TASK OBJECTIVE — Retype the stretch of the forum thread below about job hunting in Dubai from "Appreciate that you" through "(Feb 6, 2011)", keeping every word and mark unchanged.

SOURCE PASSAGE —
-- START --

Appreciate that you really want to move out here and that at your age, Dubai is a very interesting and attractive place but I do believe that if you get a bit of experience under your belt and then move out here say three years from now, you will be in a much better position and your career will benefit a lot more.

Saying that, good luck with the job hunt.


----------



## indoMLA (Feb 6, 2011)

Maz25 said:


> As much as most employers would value an employee with as much drive and eagerness to learn as yourself, I personally would not advise that you move out here and end up struggling on a low salary (with no experience, yes the salary will be stupidly low!) just to gain the experience that you can gain back home, where you have the added benefit of having your friends and family near you.
> 
> I wanted to move out here at the age of 18 and my parents put their foot down and absolutely refused to let me move out here on my own. Knowing what I know about this place now and understanding the benefits of what the extra couple of years of waiting/ patience have brought me, I can't thank them enough and I'm so glad that I actually waited!
> 
> ...


+1, but I think he already lives here, Boss...


----------



## Maz25 (Jul 6, 2008)

indoMLA said:


> +1, but I think he already lives here, Boss...


Quite right...I missed that part. Oops.


----------



## furryboots (Jul 31, 2009)

Might be worthwhile trying Petrofac in Sharjah.


----------



## Muzz (Apr 13, 2011)

Maz25 and IndoMLA , I've taken what you guys have said onboard and even though it is'nt the way I want things to be, im finding out that you guys are right... 

That being said, since Im already here, I'm looking for graduate jobs nonetheless , here and in UK


----------



## Muzz (Apr 13, 2011)

furryboots said:


> Might be worthwhile trying Petrofac in Sharjah.


Petrofac is actually quite a good lead furry boots, thanks.. pity the graduate recruitment period is over but I'll definitely apply once they reopen in September


----------



## gunner (Dec 20, 2010)

Muzz said:


> Petrofac is actually quite a good lead furry boots, thanks.. pity the graduate recruitment period is over but I'll definitely apply once they reopen in September


Try at Saipem also when you are at it. 

You could also apply at tebodin, technip, penspen in Abu Dhabi. I have friends there who were recruited as fresh graduates.


----------



## Muzz (Apr 13, 2011)

jeanie said:


> Try at Saipem also when you are at it.
> 
> You could also apply at tebodin, technip, penspen in Abu Dhabi. I have friends there who were recruited as fresh graduates.

-- END --

ENTRIES —
-- START --

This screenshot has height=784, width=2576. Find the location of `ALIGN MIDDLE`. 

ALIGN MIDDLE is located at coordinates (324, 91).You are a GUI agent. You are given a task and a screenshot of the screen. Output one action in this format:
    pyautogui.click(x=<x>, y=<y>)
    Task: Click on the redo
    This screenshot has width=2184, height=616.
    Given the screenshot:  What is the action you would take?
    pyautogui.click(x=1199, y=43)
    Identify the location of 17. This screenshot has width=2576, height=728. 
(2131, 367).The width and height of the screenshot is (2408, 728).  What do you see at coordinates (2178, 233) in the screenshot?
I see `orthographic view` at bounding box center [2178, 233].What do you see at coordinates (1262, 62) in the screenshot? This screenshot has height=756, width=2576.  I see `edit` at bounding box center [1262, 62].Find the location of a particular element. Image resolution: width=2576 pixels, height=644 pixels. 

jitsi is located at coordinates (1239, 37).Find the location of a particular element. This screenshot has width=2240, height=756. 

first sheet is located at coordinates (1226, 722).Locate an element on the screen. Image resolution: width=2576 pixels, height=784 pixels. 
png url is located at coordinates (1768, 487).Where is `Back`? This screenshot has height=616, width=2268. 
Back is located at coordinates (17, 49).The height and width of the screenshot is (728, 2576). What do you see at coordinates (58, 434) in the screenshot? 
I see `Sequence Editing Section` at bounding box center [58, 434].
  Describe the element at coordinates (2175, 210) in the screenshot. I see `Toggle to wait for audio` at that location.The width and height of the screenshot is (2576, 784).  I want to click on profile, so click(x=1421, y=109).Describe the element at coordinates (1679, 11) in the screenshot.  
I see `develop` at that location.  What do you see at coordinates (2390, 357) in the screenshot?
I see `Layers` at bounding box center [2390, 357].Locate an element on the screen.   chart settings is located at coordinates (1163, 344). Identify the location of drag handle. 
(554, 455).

-- END --

SOLUTION TO THIS EXERCISE —
Appreciate that you really want to move out here and that at your age, Dubai is a very interesting and attractive place but I do believe that if you get a bit of experience under your belt and then move out here say three years from now, you will be in a much better position and your career will benefit a lot more.

Saying that, good luck with the job hunt.


----------



## indoMLA (Feb 6, 2011)